Task prompt: Copy out all of the entries exactly as they appear.

Start of Records provided

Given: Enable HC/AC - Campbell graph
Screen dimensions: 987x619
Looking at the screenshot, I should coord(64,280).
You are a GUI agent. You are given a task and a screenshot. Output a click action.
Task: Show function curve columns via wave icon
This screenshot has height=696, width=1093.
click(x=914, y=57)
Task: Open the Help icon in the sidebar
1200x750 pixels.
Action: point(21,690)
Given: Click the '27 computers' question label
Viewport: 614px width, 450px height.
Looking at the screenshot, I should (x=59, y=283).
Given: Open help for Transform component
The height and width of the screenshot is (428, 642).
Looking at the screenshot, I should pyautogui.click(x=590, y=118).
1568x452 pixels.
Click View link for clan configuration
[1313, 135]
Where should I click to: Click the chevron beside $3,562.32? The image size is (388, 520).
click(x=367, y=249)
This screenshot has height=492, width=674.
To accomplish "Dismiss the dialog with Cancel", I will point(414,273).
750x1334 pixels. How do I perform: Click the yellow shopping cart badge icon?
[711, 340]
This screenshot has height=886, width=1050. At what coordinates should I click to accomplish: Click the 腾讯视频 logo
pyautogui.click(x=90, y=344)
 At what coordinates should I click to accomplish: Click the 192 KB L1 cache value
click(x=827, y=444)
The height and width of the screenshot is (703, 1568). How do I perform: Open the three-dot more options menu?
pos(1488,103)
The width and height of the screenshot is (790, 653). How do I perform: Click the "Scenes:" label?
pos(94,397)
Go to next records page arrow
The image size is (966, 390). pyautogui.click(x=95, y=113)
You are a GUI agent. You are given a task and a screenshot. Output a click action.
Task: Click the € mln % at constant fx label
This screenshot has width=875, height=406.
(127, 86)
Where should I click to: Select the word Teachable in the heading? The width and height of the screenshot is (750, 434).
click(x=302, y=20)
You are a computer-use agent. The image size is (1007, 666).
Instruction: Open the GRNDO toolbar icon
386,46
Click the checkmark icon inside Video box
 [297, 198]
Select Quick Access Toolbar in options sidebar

End of Records provided

Solution:
Given: Enable HC/AC - Campbell graph
Screen dimensions: 987x619
Looking at the screenshot, I should coord(64,280).
You are a GUI agent. You are given a task and a screenshot. Output a click action.
Task: Show function curve columns via wave icon
This screenshot has height=696, width=1093.
click(x=914, y=57)
Task: Open the Help icon in the sidebar
1200x750 pixels.
Action: point(21,690)
Given: Click the '27 computers' question label
Viewport: 614px width, 450px height.
Looking at the screenshot, I should (x=59, y=283).
Given: Open help for Transform component
The height and width of the screenshot is (428, 642).
Looking at the screenshot, I should pyautogui.click(x=590, y=118).
1568x452 pixels.
Click View link for clan configuration
[1313, 135]
Where should I click to: Click the chevron beside $3,562.32? The image size is (388, 520).
click(x=367, y=249)
This screenshot has height=492, width=674.
To accomplish "Dismiss the dialog with Cancel", I will point(414,273).
750x1334 pixels. How do I perform: Click the yellow shopping cart badge icon?
[711, 340]
This screenshot has height=886, width=1050. At what coordinates should I click to accomplish: Click the 腾讯视频 logo
pyautogui.click(x=90, y=344)
 At what coordinates should I click to accomplish: Click the 192 KB L1 cache value
click(x=827, y=444)
The height and width of the screenshot is (703, 1568). How do I perform: Open the three-dot more options menu?
pos(1488,103)
The width and height of the screenshot is (790, 653). How do I perform: Click the "Scenes:" label?
pos(94,397)
Go to next records page arrow
The image size is (966, 390). pyautogui.click(x=95, y=113)
You are a GUI agent. You are given a task and a screenshot. Output a click action.
Task: Click the € mln % at constant fx label
This screenshot has width=875, height=406.
(127, 86)
Where should I click to: Select the word Teachable in the heading? The width and height of the screenshot is (750, 434).
click(x=302, y=20)
You are a computer-use agent. The image size is (1007, 666).
Instruction: Open the GRNDO toolbar icon
386,46
Click the checkmark icon inside Video box
 [297, 198]
Select Quick Access Toolbar in options sidebar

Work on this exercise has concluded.